| Study material |
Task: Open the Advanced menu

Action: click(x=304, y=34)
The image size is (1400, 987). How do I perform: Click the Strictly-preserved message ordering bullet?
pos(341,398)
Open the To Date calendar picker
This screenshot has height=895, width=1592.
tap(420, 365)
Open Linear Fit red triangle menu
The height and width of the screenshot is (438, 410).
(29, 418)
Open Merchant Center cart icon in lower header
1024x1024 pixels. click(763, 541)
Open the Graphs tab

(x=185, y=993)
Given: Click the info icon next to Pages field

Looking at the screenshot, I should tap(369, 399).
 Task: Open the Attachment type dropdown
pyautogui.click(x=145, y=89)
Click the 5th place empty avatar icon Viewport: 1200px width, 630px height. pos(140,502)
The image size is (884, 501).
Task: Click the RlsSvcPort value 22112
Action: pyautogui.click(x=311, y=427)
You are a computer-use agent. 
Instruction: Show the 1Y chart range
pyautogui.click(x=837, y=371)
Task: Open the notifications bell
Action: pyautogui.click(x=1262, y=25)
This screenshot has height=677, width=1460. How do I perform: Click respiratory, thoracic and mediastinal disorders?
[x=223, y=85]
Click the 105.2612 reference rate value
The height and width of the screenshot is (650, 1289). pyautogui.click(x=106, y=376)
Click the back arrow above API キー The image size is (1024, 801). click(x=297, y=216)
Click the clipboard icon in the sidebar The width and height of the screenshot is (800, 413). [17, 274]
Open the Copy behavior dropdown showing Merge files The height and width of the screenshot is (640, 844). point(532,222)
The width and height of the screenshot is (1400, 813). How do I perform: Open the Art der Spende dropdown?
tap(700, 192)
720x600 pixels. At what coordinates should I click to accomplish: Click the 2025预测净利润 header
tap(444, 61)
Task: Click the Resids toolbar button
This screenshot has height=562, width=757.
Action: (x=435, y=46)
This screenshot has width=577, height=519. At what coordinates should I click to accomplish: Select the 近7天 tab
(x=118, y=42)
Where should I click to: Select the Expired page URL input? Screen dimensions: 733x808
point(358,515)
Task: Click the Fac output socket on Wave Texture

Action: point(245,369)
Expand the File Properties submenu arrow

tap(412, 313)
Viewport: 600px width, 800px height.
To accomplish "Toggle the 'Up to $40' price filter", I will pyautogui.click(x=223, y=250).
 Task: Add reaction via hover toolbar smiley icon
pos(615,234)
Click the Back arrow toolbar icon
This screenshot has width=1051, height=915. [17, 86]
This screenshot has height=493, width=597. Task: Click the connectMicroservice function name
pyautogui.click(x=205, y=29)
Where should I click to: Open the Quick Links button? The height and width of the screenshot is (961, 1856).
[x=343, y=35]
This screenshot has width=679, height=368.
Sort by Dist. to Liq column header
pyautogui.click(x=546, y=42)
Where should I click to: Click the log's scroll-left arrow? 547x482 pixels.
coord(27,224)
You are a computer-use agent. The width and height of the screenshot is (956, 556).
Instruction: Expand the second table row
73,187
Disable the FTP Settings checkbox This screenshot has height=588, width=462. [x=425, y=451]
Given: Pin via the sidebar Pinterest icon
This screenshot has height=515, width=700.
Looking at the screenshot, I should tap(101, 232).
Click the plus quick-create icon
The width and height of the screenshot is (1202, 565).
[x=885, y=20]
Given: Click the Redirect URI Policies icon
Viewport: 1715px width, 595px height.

| Exercise aim |
Word for word, restate the whole of the material above.

| Result of the exercise |
Task: Open the Advanced menu

Action: click(x=304, y=34)
The image size is (1400, 987). How do I perform: Click the Strictly-preserved message ordering bullet?
pos(341,398)
Open the To Date calendar picker
This screenshot has height=895, width=1592.
tap(420, 365)
Open Linear Fit red triangle menu
The height and width of the screenshot is (438, 410).
(29, 418)
Open Merchant Center cart icon in lower header
1024x1024 pixels. click(763, 541)
Open the Graphs tab

(x=185, y=993)
Given: Click the info icon next to Pages field

Looking at the screenshot, I should tap(369, 399).
 Task: Open the Attachment type dropdown
pyautogui.click(x=145, y=89)
Click the 5th place empty avatar icon Viewport: 1200px width, 630px height. pos(140,502)
The image size is (884, 501).
Task: Click the RlsSvcPort value 22112
Action: pyautogui.click(x=311, y=427)
You are a computer-use agent. 
Instruction: Show the 1Y chart range
pyautogui.click(x=837, y=371)
Task: Open the notifications bell
Action: pyautogui.click(x=1262, y=25)
This screenshot has height=677, width=1460. How do I perform: Click respiratory, thoracic and mediastinal disorders?
[x=223, y=85]
Click the 105.2612 reference rate value
The height and width of the screenshot is (650, 1289). pyautogui.click(x=106, y=376)
Click the back arrow above API キー The image size is (1024, 801). click(x=297, y=216)
Click the clipboard icon in the sidebar The width and height of the screenshot is (800, 413). [17, 274]
Open the Copy behavior dropdown showing Merge files The height and width of the screenshot is (640, 844). point(532,222)
The width and height of the screenshot is (1400, 813). How do I perform: Open the Art der Spende dropdown?
tap(700, 192)
720x600 pixels. At what coordinates should I click to accomplish: Click the 2025预测净利润 header
tap(444, 61)
Task: Click the Resids toolbar button
This screenshot has height=562, width=757.
Action: (x=435, y=46)
This screenshot has width=577, height=519. At what coordinates should I click to accomplish: Select the 近7天 tab
(x=118, y=42)
Where should I click to: Select the Expired page URL input? Screen dimensions: 733x808
point(358,515)
Task: Click the Fac output socket on Wave Texture

Action: point(245,369)
Expand the File Properties submenu arrow

tap(412, 313)
Viewport: 600px width, 800px height.
To accomplish "Toggle the 'Up to $40' price filter", I will pyautogui.click(x=223, y=250).
 Task: Add reaction via hover toolbar smiley icon
pos(615,234)
Click the Back arrow toolbar icon
This screenshot has width=1051, height=915. [17, 86]
This screenshot has height=493, width=597. Task: Click the connectMicroservice function name
pyautogui.click(x=205, y=29)
Where should I click to: Open the Quick Links button? The height and width of the screenshot is (961, 1856).
[x=343, y=35]
This screenshot has width=679, height=368.
Sort by Dist. to Liq column header
pyautogui.click(x=546, y=42)
Where should I click to: Click the log's scroll-left arrow? 547x482 pixels.
coord(27,224)
You are a computer-use agent. The width and height of the screenshot is (956, 556).
Instruction: Expand the second table row
73,187
Disable the FTP Settings checkbox This screenshot has height=588, width=462. [x=425, y=451]
Given: Pin via the sidebar Pinterest icon
This screenshot has height=515, width=700.
Looking at the screenshot, I should tap(101, 232).
Click the plus quick-create icon
The width and height of the screenshot is (1202, 565).
[x=885, y=20]
Given: Click the Redirect URI Policies icon
Viewport: 1715px width, 595px height.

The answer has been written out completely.